Our focus here has changed little as we still try to find humor in our lives.

Monday, July 10, 2006

7/10 - Repent and get your own ice cream!

Monday, July 10, 2006

It’s a slow night for stories. We had another uneventful weekend.
We decided to go to Randolph for our 10th cleaning trip. We found
more shotgun shells, and showed dad’s 54 MG TF series convertible
to a potential buyer. It’s in pretty rough shape, but still a cool
little car. Neither of us knew what it was worth, so we have to do
some checking.

For family night tonight, we had a lesson on repentance, and the
steps you need to take to repent. Then we went down to the grocery
store to get some ice cream cones. Sons #1 and #2 had some checks
to cash at the service counter after we got our treats. Then an
older lady standing behind us in line said to son #4, “That looks
like a really good ice cream cone.” He nodded. Then she teased him
and said, “Do you think I could have a bite?” He answered, “Oh no,
this one is mine. You can go down there, turn the corner and get
your own.” She smiled and they kept up a 5 minute conversation
while the lady at the counter cashed checks.

Son #4 never was one to shy away from an opportunity to speak to a
senior citizen...

Enjoy today’s Jokes!

Reader Comment Section

Congratulations on Son #4's clean scan! May he be blessed with
health and wholeness and long life - - and that goes for all of
~Moon R.

New Dog combinations;

Collie + Lhasa Apso
Collapso, a dog that folds up for easy transport

Spitz + Chow Chow
Spitz-Chow, a dog that throws up a lot

Pointer + Setter
Poinsetter, a traditional Christmas pet

Malamute + Pointer
Moot Point, owned by....oh, well, it doesn't matter anyway

Great Pyrenees + Dachshund
Pyradachs, a puzzling breed

Pekingnese + Lhasa Apso
Peekasso, an abstract dog

Irish Water Spaniel + English Springer Spaniel
Irish Springer, a dog fresh and clean as a whistle

Labrador Retriever + Curly Coated Retriever
Lab Coat Retriever, the choice of research scientists

Newfoundland + Basset Hound
Newfound Asset Hound, a dog for financial advisors

Terrier + Bulldog
Terribull, a dog that makes awful mistakes

Bloodhound + Labrador
Blabador, a dog that barks incessantly

Collie + Malamute
Commute, a dog that travels to work

Deerhound + Terrier
Derriere, a dog that's true to the end

~Amy G.


At Heathrow Airport today, an individual, later discovered to be a
public school teacher, was arrested trying to board a flight while
in possession of a compass, a protractor, and a graphical
calculator.
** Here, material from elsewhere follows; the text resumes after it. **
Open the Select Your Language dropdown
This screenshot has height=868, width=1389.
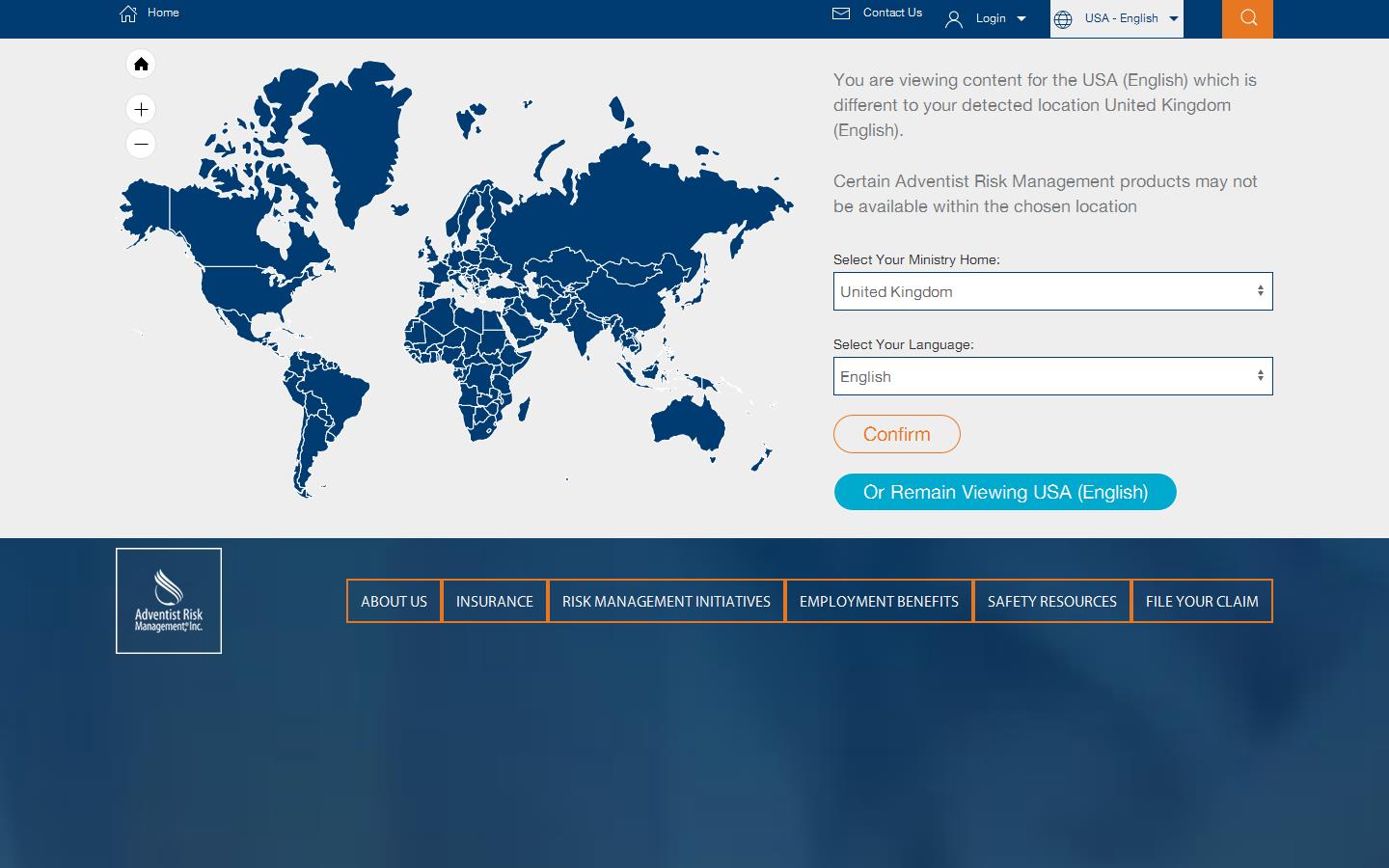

Authorities believe he is a member of the notorious
Al-Gebra movement. He is being charged with carrying weapons of
math instruction!


The United States Treasury has announced they are recalling the
new Texas quarters. "We are recalling all of the new Texas
quarters that were recently issued," Treasury Undersecretary
Russell Shackelford said in a press conference Monday. "This comes
in the wake of numerous reports to this agency that the quarters
will not work in parking meters, toll booths, vending machines,
pay phones, or other coin-operated devices." The winning design
for the Texas quarter was submitted by Texas A&M student William
Doutrieux. "We believe the problem lies in a design flaw," said
Shackelford. "Apparently, the duct tape holding the two dimes and
nickel together keeps jamming the coin-operated devices."